Poeta, scrittore, critico letterario, promotore culturale instancabile e molte altre cose. Che cos’è questa exit strategy che hai definito l’arte del piano B?
“Fondamentalmente è uno stato mentale. È un’attitudine: un’inclinazione: una saggia e accorta propensione. È un’arte letteraria, deliziosamente onirica. È l’instancabile gioco della simulazione della realtà: è il quotidiano desiderio di alterazione e adattamento della realtà, vagheggiando magari la restituzione di tutto a una misura più umana, a una diversa e distensiva lentezza, a una volontaria e completa partecipazione alla vita pubblica e politica, in genere. È l’arte povera e fantastica dei popoli che, nel corso degli ultimi tre millenni, hanno abitato la nostra penisola: costretti per lo più a inventarsi e a rigenerarsi, per via d’un disastro cominciato attorno al Terzo-Quarto secolo dopo Cristo, attutito soltanto dagli umanisti, e da qualche artista di genio, apparentemente rimosso in quell’epoca che Hobsbawm ha definito la prima, vera età dell’oro: uno sbuffo di Novecento. È l’arte povera e solare della nostra generazione, nata quando l’Italia repubblicana ha cominciato a franare, stupita d’essere arrivata sin qua senza finire spedita al fronte. Praticamente è mancato solo quello. Almeno: a livello ‘generazionale universale’…”.

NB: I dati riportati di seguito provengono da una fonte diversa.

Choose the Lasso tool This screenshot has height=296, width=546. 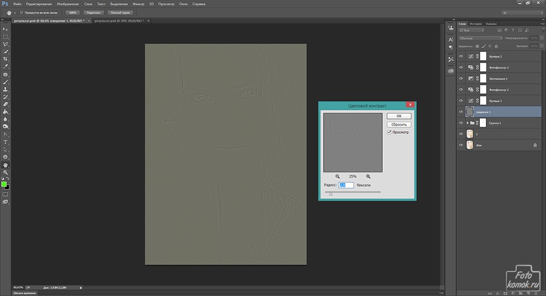tap(5, 44)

L’uomo del piano B ci cammina accanto quotidianamente, come si riconosce?
“Apparentemente è una creatura stravagante, fiabesca, intelligentissima. In realtà credo si tratti, sempre più spesso, e sempre più consapevolmente, del nostro vicino di casa, o del bottegaio o del negoziante che salutiamo tutti i giorni. Non c’è sostanzialmente una famiglia, tra tutte quelle che ho incontrato in questi trentacinque anni di vita, in cui non si sia spezzato un legame, spesso addirittura secolare, comunque almeno cinquantennale, con la regione o con la città di provenienza. Quel che ho trovato sorprendente, almeno sulle prime, è che a iniziare a svuotarsi fossero le città più rappresentative: le grandi metropoli, Roma e Napoli in prima battuta, e le capitali delle isole, cioè Palermo, Cagliari. Quel che mi ha piacevolmente stupito, ed emozionato, è sentire sempre più spesso riferire di trasferimenti nei paesi, nei borghi o nelle cittadine di provincia, magari vagheggiando un ritorno alla terra. Forse tra poco sarà difficile individuare ‘uomini del piano A’… è la fine di un’epoca, sta crollando una civiltà. A me non dispiace”.
Qual è il tuo piano B?
“Non ho terminato il mio piano, non posso parlarne. Posso dirti che ho guardato nel mio sangue, un sangue figlio di quella che Tomizza chiamava “la più spontanea e dolce bastardaggine del mondo”, e sono risalito per circa centottant’anni in tutte e quattro le famiglie da cui vengo. E ora sto vivendo il mio sogno dalmata: felice della compagnia di molte generazioni di antenati, sto cercando una parola che sappia dare loro pace, e gioia, e sia una parola amata e capita in tutte le loro lingue e dialetti: romanesco, triestino, veneto-istriano, tedesco-austriaco, croato-istriano, serbo, sloveno, francese. Per me quella parola è il nome che ho dato a mia figlia: il nome della terra in cui vivo. Giulia. Ma è solo un inizio”.